The kids happily played in the playground while we waited for our turn to enter the classroom. Jonas was talking to one of his friends, while Angus stood next to him. They were holding hands. Brothers stick together. Paloma climbed up the playground and slid down the slide. Again and again. Jerry showed up, took over the watch and we walked into the classroom.

Mrs. R started talking about Jonas' latest test scores. We were so impressed. He is above grade level in reading and above where he used to be in math, which is excellent. When he reads he shows expression, which can be hard for a first grader. He does great on his spelling tests. All the nightly readings have payed off, big time. He even reminds the teacher if they forget to work on a subject she had mentioned earlier. Not in a rude way, either, she made sure to tell us that. He is very polite, she said. He does worry when there is a change in routine, but he has gotten better about it.

This little boy is very different from Miah and I. I know Miah struggled a little when he was in elementary school. I was so shy and quiet that it stopped me from doing a lot in school. I never drew attention to myself, never raised my hand to answer questions. He raises his hand, he answers questions, he speaks up. Don't know why I was so painfully shy, but I am so grateful he is not. I hope my Angus and Paloma are free from it, too.

He is one of the best students, she said. At home, he can be troublesome and sometimes defiant, but he knows how far he can go with us. How many buttons he can push before mom and dad have had enough. Mrs. R said he tells the class to be quiet when she is talking. He helps his classmates. He is a good friend. He is a great student.

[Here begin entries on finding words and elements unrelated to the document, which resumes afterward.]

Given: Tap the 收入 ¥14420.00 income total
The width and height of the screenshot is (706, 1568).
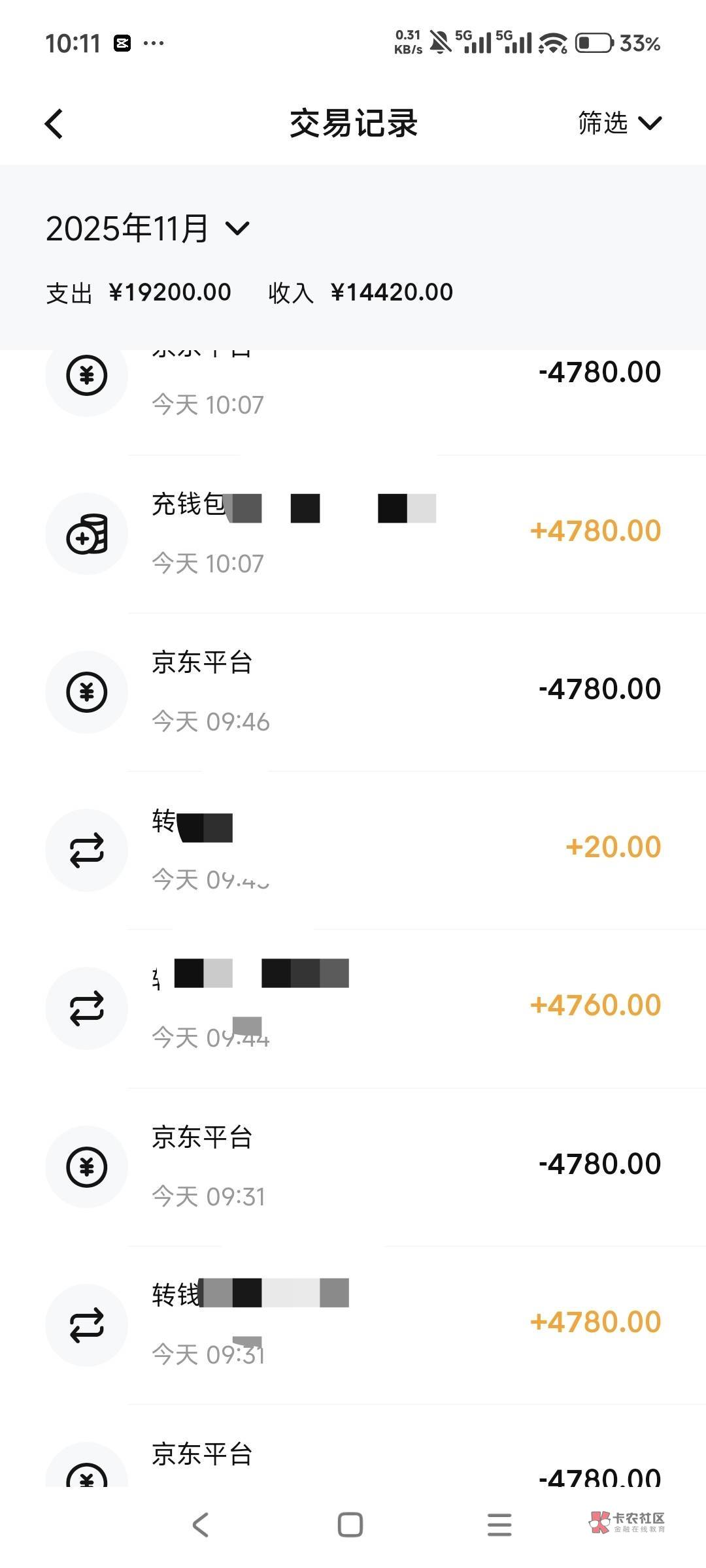Looking at the screenshot, I should click(x=361, y=292).
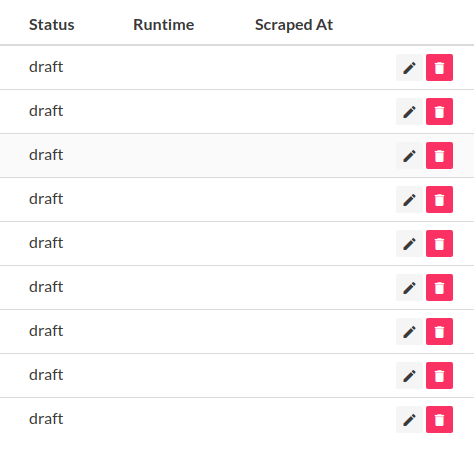Screen dimensions: 474x459
Task: Delete the third highlighted draft row
Action: (439, 156)
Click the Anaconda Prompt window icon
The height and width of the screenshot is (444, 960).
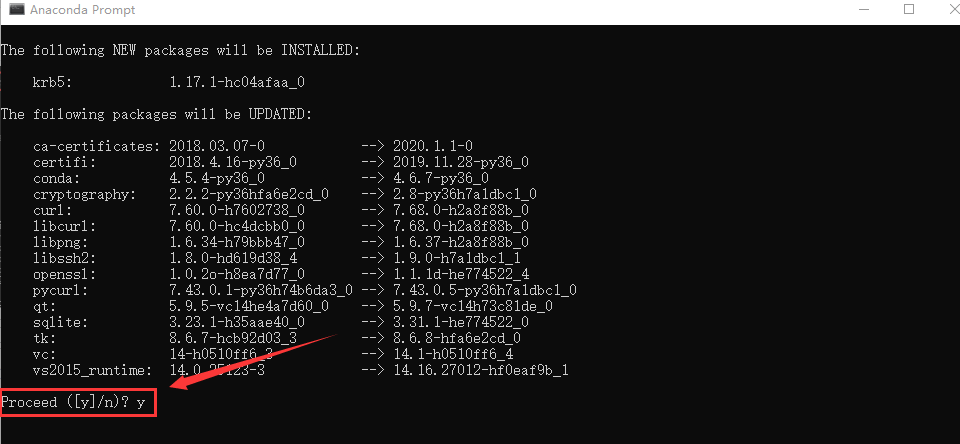point(17,10)
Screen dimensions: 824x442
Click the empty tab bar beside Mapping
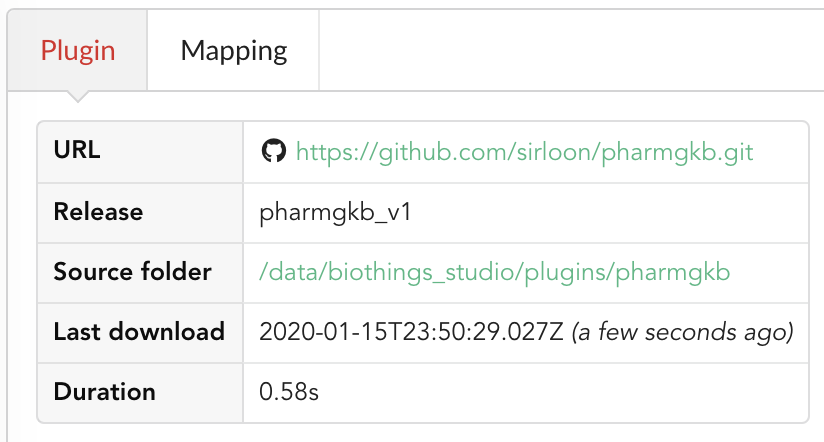click(571, 50)
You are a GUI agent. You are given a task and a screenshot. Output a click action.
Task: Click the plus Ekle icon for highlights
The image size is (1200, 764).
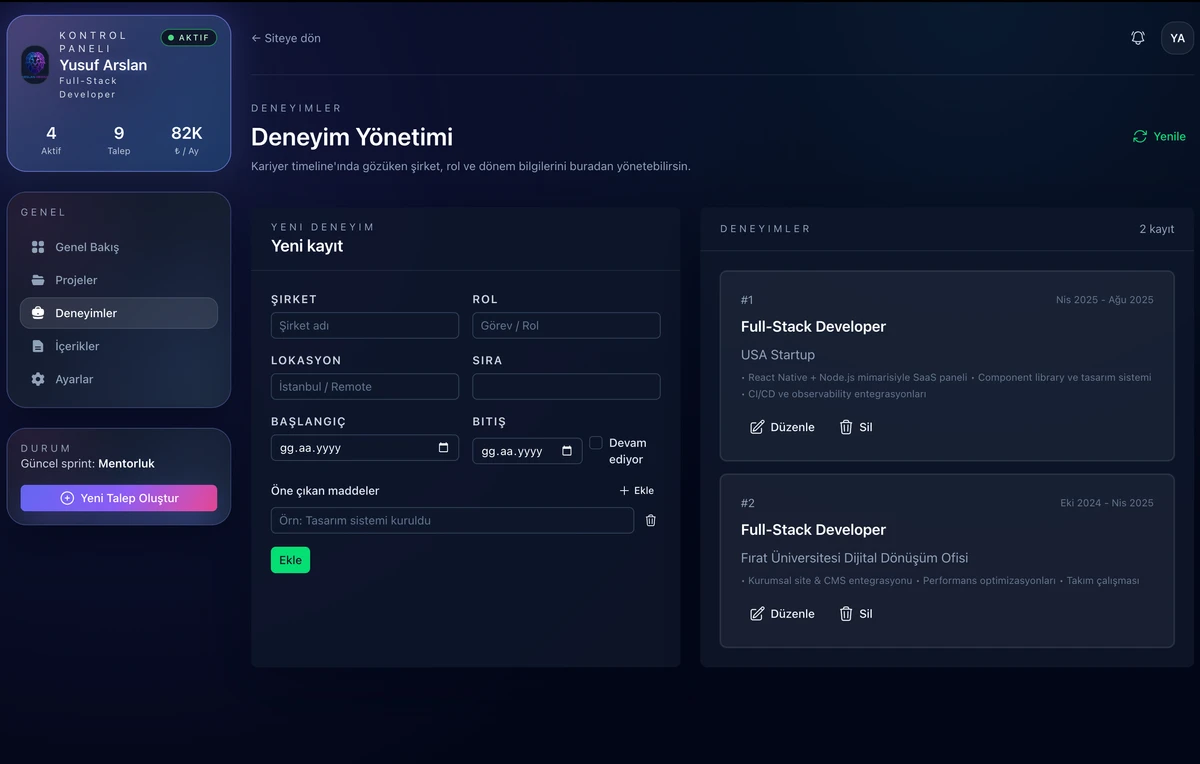(x=624, y=491)
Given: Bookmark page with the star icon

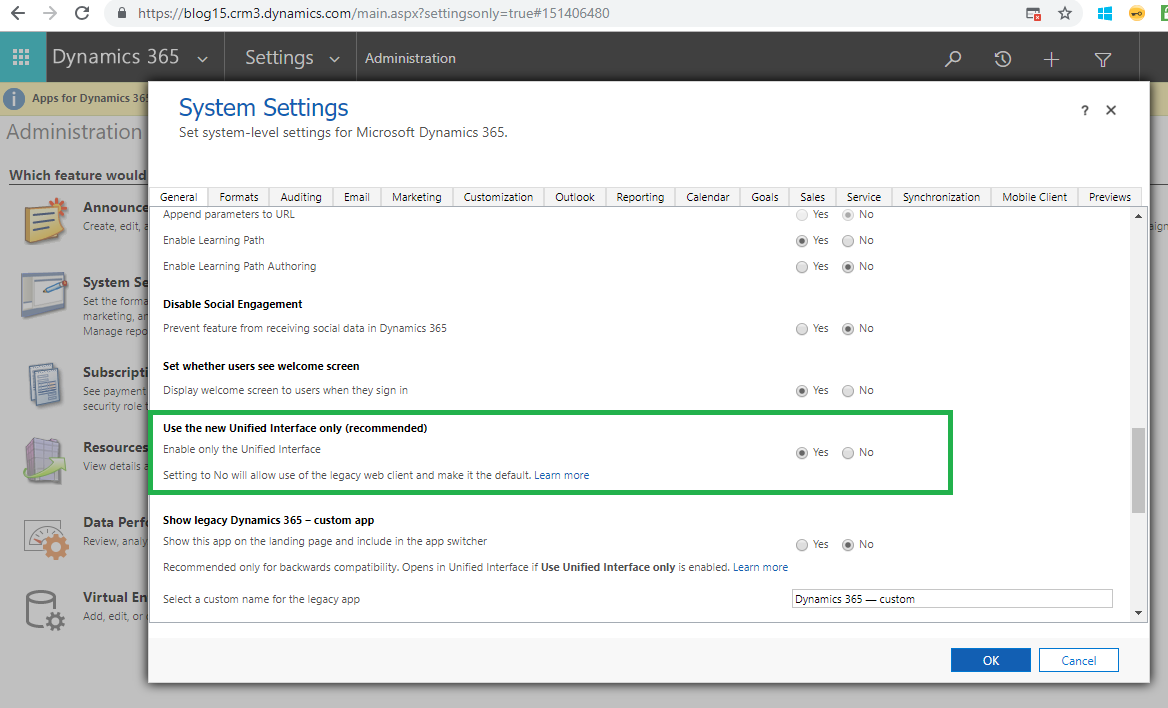Looking at the screenshot, I should click(x=1065, y=14).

After I heard all she had to say about him, I almost got teary eyed right there in front of the teacher, but held it in. I was proud of him, of us. This job of raising these little beings is hard. No one ever tells you how hard it is going to be. You try to figure it out as you go along, each day, because you don't know what they will do next, how you will react in every situation that gets thrown at you, how they will act, what their personality will be like. Each child is different.

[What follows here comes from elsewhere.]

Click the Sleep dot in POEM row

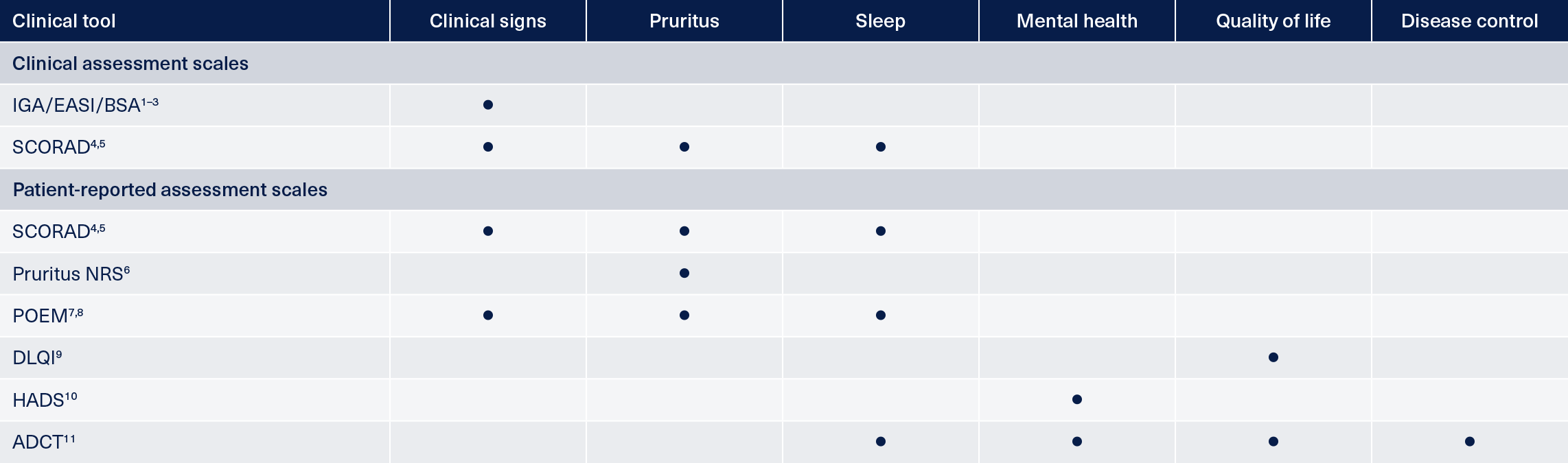click(881, 316)
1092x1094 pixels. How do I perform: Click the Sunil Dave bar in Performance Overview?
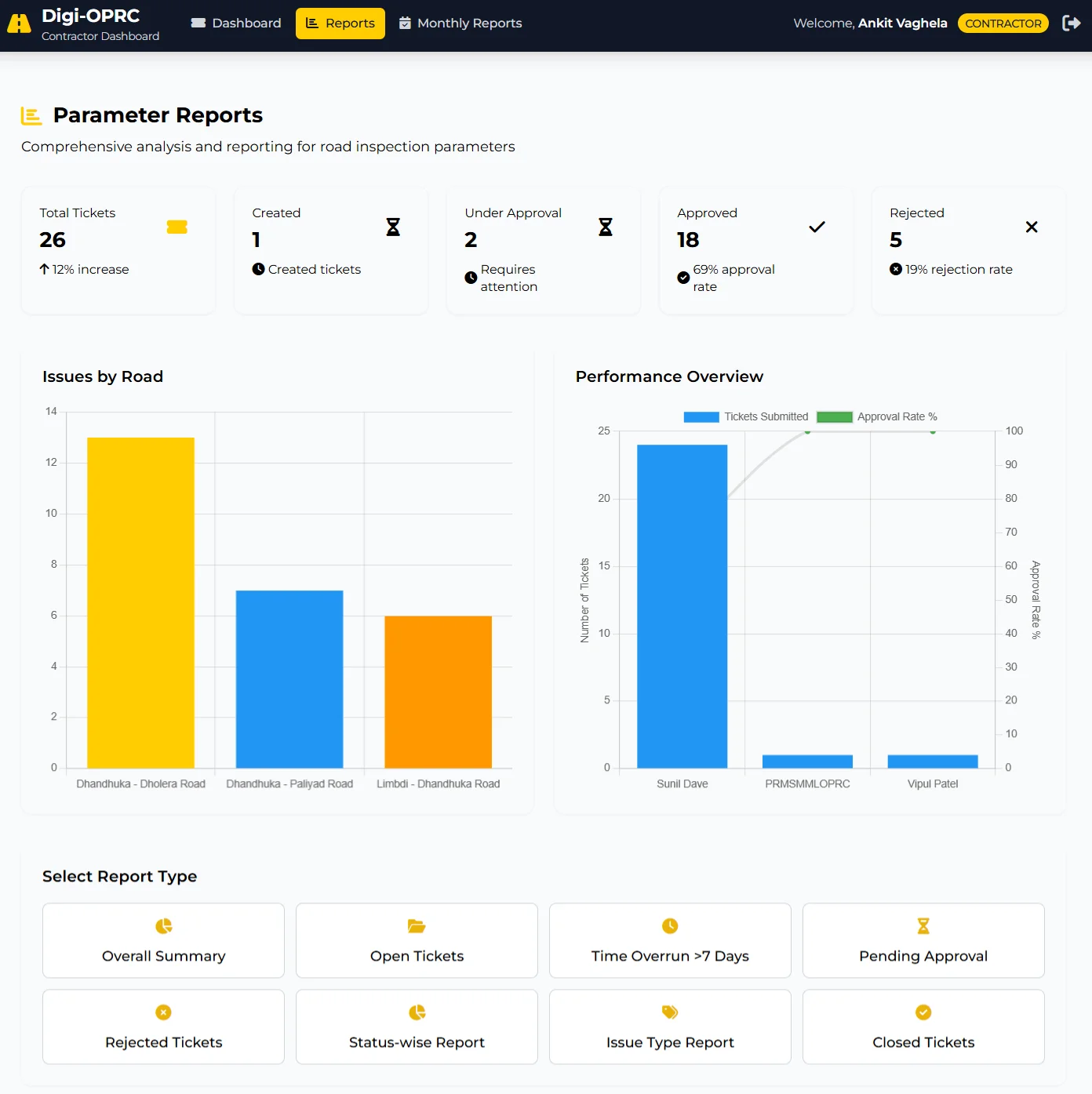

I go through this parenting journey trying to do the best I can, hoping my children grow up to be great people. People that will walk this earth with confidence, with respect for themselves and for others. Kind, compassionate, loving, strong, smart people and whatever else they bring from their own uniqueness. The list goes on.

I know it is only first grade, and that I still have many more years to go, many more conferences to attend, from not one child, but three of my loves. So far, I feel good on this journey. This moment, in this journey, I feel great.
~
This morning, the kids and I had breakfast at school. It was Jonas' first time eating in the cafeteria for breakfast. He had heard that they give prizes for eating there. Turns out they give prizes if your tray had a marking under it. We looked under our trays. There were no markings on ours. He was upset about it. He wanted to get a prize, so he pouted the entire time we were there.

I told him he should be happy that we were trying something new. Angus and Paloma loved being in school. They were having a fun time. The bell rang and we had to go. Before he walked into class, he asked me if we could eat there again tomorrow. I said we could.

In the afternoon, when he got into the car after school, the first words that came out of his mouth were, "I feel so bad for you mom."

He handed me a note that he had written explaining how bad he felt for his behavior at breakfast.
He cried at school that morning he said, because he kept thinking of me at breakfast and how I was trying to make the best of it. I told him I wasn't upset about that morning. I thanked him for my note and told him how much I appreciated his apology. I told him he didn't have to be sad for me.
~
My heart swells, almost ready to burst at moments like these. Moments where my children amaze me. Where all I can think is that I am so proud to be their mother.

Monday, March 4, 2013

our week

The weather has been nice this week, which means its great to spend the days outside. We come inside, then get ready again to get away from our walls to play outside.